In order to verify the effect of the fault-tolerant control, the invention applies an aircraft fault diagnosis experimental platform of an engineering and trust department key laboratory of "advanced aircraft navigation, control and health management" of Nanjing aerospace university to carry out verification experiments, when an actuator fault is injected into the experimental platform, the system attitude can continuously track an expected signal after generating a deviation under the fault-tolerant control of an active fault-tolerant controller based on an extreme learning machine and an incremental strategy reinforcement learning method, and the output residual error of the unmanned aerial vehicle aircraft is shown in FIG. 5. When a sensor fault is injected into the experimental platform, the output residual error of the unmanned aerial vehicle is shown in fig. 6.

According to the simulation result, when the unmanned aerial vehicle aircraft generates actuator faults or sensor faults in the flight process, the unmanned aerial vehicle active fault-tolerant control method based on the extreme learning machine and incremental strategy reinforcement learning can have a good fault-tolerant effect without depending on a system model in the operation process, and can realize on-line self-learning and updating. The method has important applicable reference value for fault-tolerant control of the unmanned aerial vehicle aircraft with faults.

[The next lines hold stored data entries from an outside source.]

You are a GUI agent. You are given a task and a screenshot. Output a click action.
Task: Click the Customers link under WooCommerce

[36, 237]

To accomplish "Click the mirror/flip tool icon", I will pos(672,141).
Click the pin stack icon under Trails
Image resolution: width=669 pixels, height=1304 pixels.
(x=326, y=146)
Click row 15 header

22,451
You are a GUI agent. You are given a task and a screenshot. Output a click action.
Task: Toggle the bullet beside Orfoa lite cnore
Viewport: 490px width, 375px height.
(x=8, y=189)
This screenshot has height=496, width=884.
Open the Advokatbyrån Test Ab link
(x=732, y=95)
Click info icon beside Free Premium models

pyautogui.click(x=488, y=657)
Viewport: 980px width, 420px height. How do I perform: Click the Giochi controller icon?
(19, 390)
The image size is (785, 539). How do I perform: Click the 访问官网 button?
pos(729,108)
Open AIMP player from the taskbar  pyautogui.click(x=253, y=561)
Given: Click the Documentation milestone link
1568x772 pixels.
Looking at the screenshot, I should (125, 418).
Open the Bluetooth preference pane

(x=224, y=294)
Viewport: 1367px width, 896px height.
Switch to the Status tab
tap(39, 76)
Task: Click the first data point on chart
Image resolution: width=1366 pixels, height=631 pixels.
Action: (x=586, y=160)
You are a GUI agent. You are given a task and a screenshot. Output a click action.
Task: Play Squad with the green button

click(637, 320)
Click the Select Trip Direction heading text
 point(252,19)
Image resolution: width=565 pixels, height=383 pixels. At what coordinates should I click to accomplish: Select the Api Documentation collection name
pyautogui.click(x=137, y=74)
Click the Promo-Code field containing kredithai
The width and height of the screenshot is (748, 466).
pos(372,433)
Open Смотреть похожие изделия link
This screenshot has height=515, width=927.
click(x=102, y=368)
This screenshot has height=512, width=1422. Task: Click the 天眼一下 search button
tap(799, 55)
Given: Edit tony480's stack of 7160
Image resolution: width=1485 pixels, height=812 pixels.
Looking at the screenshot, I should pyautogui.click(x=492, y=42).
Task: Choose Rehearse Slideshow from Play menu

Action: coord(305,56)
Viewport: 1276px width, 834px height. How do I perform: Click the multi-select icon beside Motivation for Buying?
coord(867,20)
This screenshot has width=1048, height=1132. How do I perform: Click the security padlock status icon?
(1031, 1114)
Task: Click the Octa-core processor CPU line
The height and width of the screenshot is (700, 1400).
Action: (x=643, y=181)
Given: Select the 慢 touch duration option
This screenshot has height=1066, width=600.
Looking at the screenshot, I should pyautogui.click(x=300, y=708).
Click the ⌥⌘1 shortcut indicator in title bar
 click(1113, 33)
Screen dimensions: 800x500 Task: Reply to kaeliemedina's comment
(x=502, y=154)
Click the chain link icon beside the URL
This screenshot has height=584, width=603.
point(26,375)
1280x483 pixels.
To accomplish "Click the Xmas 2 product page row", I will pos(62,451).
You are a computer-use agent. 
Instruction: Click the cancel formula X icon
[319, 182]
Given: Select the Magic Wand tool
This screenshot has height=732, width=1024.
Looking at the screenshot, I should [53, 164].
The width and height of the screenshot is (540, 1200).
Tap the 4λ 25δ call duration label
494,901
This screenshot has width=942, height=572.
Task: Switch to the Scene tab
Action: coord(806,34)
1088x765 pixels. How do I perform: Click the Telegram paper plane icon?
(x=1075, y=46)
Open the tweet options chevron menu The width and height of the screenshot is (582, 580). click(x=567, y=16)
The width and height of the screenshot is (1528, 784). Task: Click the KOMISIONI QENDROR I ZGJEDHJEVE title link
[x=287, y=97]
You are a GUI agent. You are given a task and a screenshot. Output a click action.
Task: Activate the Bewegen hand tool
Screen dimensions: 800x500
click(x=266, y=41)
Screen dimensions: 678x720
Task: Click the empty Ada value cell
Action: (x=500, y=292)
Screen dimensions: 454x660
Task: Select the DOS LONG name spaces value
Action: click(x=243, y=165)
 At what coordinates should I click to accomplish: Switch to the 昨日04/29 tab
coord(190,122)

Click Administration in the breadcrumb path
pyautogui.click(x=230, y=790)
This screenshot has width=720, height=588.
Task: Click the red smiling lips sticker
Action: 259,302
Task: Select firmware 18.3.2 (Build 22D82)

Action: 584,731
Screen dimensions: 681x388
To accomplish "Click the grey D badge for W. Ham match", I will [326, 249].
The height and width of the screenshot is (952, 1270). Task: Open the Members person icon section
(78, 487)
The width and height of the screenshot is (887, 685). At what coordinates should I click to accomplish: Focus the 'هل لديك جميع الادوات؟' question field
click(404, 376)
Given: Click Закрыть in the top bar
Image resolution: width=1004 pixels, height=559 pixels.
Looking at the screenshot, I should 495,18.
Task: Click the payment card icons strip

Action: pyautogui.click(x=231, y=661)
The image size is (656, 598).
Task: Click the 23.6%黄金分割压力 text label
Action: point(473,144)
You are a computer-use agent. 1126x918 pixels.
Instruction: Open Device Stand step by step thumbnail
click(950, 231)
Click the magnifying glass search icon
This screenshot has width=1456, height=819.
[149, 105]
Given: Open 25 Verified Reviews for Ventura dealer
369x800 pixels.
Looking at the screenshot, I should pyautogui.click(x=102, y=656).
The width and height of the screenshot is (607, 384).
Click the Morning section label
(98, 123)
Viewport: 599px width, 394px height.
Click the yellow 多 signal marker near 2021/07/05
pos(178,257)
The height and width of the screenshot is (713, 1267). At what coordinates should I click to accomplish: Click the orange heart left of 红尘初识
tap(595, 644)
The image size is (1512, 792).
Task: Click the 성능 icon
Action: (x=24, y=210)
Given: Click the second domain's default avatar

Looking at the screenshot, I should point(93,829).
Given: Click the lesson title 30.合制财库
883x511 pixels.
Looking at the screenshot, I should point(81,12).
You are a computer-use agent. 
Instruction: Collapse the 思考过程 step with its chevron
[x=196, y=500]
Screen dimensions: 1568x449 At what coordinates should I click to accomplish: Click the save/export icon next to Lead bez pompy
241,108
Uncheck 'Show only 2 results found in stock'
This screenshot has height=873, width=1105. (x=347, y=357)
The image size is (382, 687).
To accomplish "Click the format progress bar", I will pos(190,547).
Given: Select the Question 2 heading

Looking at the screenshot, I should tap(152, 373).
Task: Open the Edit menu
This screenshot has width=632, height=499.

The above embodiments are only for illustrating the technical idea of the present invention, and the protection scope of the present invention is not limited thereby, and any modifications made on the basis of the technical scheme according to the technical idea of the present invention fall within the protection scope of the present invention.

Claims

1. An active fault-tolerant control method of an unmanned aerial vehicle based on reinforcement learning is characterized by comprising the following steps:

2. The active fault-tolerant control method for the unmanned aerial vehicle based on reinforcement learning of claim 1, wherein the fault model of the unmanned aerial vehicle under the fault condition in step 1 is specifically:

wherein x ∈ R^4×1Is a state variable of the system and is,

theta is a variable of the pitch angle,

as a variable of the roll angle,

is composed of

The derivative of (a) of (b),

is composed of

3. The active fault-tolerant control method for the unmanned aerial vehicle based on reinforcement learning of claim 1, wherein the specific process of the step 3 is as follows:

4. The active fault-tolerant control method for unmanned aerial vehicle based on reinforcement learning of claim 1, wherein the updated reward value of step 8

The calculation formula is as follows:

5. The active fault-tolerant control method for the unmanned aerial vehicle based on reinforcement learning of claim 1, wherein the specific updating method in step 9 is as follows: and (3) solving a training algorithm of Moore-Penrose generalized inverse through a genetic algorithm optimization extreme learning machine, and updating the current reinforcement learning evaluation network.

6. The active fault-tolerant control method for unmanned aerial vehicles based on reinforcement learning of claim 1, wherein the current state transition prediction network is updated once every 10 sampling periods in step 7, and if the current sampling period is to update the state transition prediction network, the training data adopted during the update is the attitude angle data acquired in the current sampling period and the attitude angle data acquired in the first 9 sampling periods of the current sampling period.